A Marriott International já oferece serviço de concierge virtual pelo Alexa. Expedia e Google fecharam parceria para possibilitar reservas pelo Google Assistant. Para Bujarski, sistemas de comando de voz entrarão cada vez mais no planejamento das grandes redes hoteleiras. Será que a tecnologia poderá ser uma opção para investimento em termos de mídia? “Hoje, vejo Google e Amazon à frente nesse serviço. Acho que, em breve, essas empresas acharão uma maneira de monetizar em cima da plataforma. Ainda assim, quando isso ocorrer, acredito que a tecnologia estará muito diferente do que vemos hoje. Será uma transformação similar à migração do tráfego dos desktops para mobile”, acredita. “Ainda assim, onde estará a real utilidade do comando de voz durante a jornada de compra do consumidor. Nas buscas? Nas compras e reservas? Nos serviços de atendimento ao cliente? O ponto fundamental é realmente tentar prever a fatia que a funcionalidade terá nesse tipo de serviços. Não sei se alguém tem a resposta agora, mas com certeza é uma ferramenta muito poderosa”, completa.

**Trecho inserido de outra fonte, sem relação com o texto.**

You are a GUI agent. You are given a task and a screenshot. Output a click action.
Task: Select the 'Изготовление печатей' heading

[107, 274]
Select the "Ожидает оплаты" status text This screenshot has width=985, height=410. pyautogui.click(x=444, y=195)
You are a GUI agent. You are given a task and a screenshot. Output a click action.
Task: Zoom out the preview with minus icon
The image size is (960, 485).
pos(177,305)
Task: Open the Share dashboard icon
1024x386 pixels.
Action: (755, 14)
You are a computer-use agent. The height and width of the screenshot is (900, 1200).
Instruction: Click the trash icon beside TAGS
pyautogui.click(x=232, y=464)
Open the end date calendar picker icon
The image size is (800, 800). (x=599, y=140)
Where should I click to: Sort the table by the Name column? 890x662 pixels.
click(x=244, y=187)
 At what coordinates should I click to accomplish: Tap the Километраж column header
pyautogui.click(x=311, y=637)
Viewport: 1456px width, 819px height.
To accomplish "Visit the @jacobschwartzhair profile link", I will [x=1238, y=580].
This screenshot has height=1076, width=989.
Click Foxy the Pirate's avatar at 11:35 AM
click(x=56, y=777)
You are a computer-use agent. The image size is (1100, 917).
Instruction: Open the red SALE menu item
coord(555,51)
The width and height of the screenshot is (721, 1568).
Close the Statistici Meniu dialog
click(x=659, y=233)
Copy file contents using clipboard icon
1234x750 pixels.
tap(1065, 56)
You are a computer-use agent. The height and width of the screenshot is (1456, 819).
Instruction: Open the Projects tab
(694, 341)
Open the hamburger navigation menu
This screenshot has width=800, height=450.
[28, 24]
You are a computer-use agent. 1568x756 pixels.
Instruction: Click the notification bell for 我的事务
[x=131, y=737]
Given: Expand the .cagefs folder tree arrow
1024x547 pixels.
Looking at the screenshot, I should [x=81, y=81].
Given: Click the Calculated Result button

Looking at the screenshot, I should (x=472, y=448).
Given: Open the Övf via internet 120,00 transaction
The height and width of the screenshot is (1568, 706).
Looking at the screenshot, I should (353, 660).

Luke Bujarski - comando de vozMarriott já tem acordo com a Amazon; outros players entrarão nessa

Blockchain   

Por um tempo, principalmente quando a cotação do Bitcoin estava nas alturas, blockchain era uma das palavras da moda. Arrefecida a euforia, qual o futuro dessa tecnologia dentro da indústria do turismo? “Se você pensar nos pontos de programas de fidelidade como moedas, e inegavelmente há muita ineficiência na forma como esses pontos são transacionados, acho que o blockchain pode facilitar e melhorar bastante esse processo. O setor de viagens ainda não chegou lá, assim como as empresas que desenvolvem essa tecnologia, mas quem investiu nisso nos últimos anos quer refazer seus investimentos – que foram grandes. Certamente vão achar alguma aplicação para a tecnologia. Na minha opinião, os programas de fidelidade são um campo fértil. Pode ser um casamento bom”, acredita.